The printing plate original with the microstructures can be used directly as a combined printing and embossing plate. However, the original can also be reproduced using the usual reproduction and impression techniques.

The intaglio printing plates according to the invention guarantee, even after long runs, concise embossed structures with high sharpness of contours on the securities produced with them.

Due to the very high contact pressure in the engraving process, the substrate material, for example cotton paper, is compressed and permanently compressed even in the unprinted or unembossed areas. The lowering of the embossed structures in the printing plate in the corresponding area of the processed substrate causes an area that is not or at least less compressed, from which the embossed microstructures rise. As protection against wear, the embossed microstructures can be provided with stabilizing protective layers.

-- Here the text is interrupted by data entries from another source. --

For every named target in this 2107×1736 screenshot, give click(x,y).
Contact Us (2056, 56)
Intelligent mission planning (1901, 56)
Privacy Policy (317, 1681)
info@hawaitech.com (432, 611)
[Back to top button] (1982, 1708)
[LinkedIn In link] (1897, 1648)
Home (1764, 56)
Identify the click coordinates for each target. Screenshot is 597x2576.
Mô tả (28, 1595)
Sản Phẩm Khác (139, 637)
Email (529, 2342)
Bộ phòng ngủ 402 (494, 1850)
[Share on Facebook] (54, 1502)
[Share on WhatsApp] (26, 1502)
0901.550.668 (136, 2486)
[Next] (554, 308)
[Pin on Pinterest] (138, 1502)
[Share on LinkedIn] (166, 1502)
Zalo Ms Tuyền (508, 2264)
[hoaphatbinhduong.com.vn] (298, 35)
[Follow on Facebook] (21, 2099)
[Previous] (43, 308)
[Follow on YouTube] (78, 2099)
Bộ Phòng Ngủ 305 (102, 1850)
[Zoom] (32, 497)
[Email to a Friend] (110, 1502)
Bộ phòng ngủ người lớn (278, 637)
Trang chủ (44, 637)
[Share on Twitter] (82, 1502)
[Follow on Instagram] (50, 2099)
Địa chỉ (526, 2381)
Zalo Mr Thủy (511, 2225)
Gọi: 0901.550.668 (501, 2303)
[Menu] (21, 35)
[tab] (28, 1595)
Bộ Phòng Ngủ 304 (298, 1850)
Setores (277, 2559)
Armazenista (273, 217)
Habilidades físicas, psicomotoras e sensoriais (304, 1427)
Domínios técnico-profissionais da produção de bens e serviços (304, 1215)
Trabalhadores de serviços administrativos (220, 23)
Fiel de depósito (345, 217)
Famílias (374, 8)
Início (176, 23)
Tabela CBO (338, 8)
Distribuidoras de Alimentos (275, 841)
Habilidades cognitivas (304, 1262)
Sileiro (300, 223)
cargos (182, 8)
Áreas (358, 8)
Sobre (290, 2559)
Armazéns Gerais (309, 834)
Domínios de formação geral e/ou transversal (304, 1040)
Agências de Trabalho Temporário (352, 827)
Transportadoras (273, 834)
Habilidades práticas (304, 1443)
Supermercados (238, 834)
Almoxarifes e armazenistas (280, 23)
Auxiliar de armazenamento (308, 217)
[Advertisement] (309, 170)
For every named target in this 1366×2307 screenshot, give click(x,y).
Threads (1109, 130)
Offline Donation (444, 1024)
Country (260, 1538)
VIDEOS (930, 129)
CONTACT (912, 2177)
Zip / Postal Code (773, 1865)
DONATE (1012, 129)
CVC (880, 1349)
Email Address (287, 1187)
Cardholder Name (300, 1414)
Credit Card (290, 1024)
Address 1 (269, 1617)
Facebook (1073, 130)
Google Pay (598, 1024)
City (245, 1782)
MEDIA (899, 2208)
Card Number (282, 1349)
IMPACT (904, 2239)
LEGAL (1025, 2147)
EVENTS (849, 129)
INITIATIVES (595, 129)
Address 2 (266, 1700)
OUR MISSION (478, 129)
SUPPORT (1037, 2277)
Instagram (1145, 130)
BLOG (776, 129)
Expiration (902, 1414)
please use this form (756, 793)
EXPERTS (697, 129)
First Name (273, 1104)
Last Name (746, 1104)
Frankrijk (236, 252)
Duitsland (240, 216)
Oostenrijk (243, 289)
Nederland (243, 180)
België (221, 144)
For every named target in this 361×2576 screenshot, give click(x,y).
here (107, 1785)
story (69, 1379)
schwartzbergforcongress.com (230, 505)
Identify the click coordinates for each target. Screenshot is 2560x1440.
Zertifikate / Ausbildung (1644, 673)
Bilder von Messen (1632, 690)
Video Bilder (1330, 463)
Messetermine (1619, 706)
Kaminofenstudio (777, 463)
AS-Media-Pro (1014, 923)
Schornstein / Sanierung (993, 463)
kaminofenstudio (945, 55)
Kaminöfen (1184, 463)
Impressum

The invention is described below by way of example with reference to the figures. In it show:

Fig. 1 is a banknote with a steel gravure print and embossed Microstructures

2 shows the banknote from FIG. 1 in cross section, the microstructures being blind embossed,

3a to 3c the banknote from FIG. 1 in cross section at different times of manufacture, the microstructures being in the form of an optical diffraction pattern,

4a to 4d the individual steps for producing a steel intaglio printing plate according to the invention according to a first embodiment,

FIG. 5 shows a bank note, similar to the bank note from FIG. 1 with a plurality of microstructure regions spaced apart from one another, and

6a to 6e the individual steps for producing a steel intaglio printing plate according to the invention according to a second embodiment.

1 shows, by way of example, as one of many possible types of security documents, a banknote in plan view with a printed image 1 produced in the steel intaglio printing process and a microstructure embossing 2 also produced in the steel intaglio printing process plastic layer applied to the paper substrate.

FIG. 2 shows a cross section through the banknote from FIG. 1, the microstructure embossing 2 being blind embossing in the surface of the banknote Substrate 3 is present. The printing ink applied in the steel gravure printing process and forming the printed image 1 “stands” on the surface of the substrate 3 and can therefore be detected by tactile means.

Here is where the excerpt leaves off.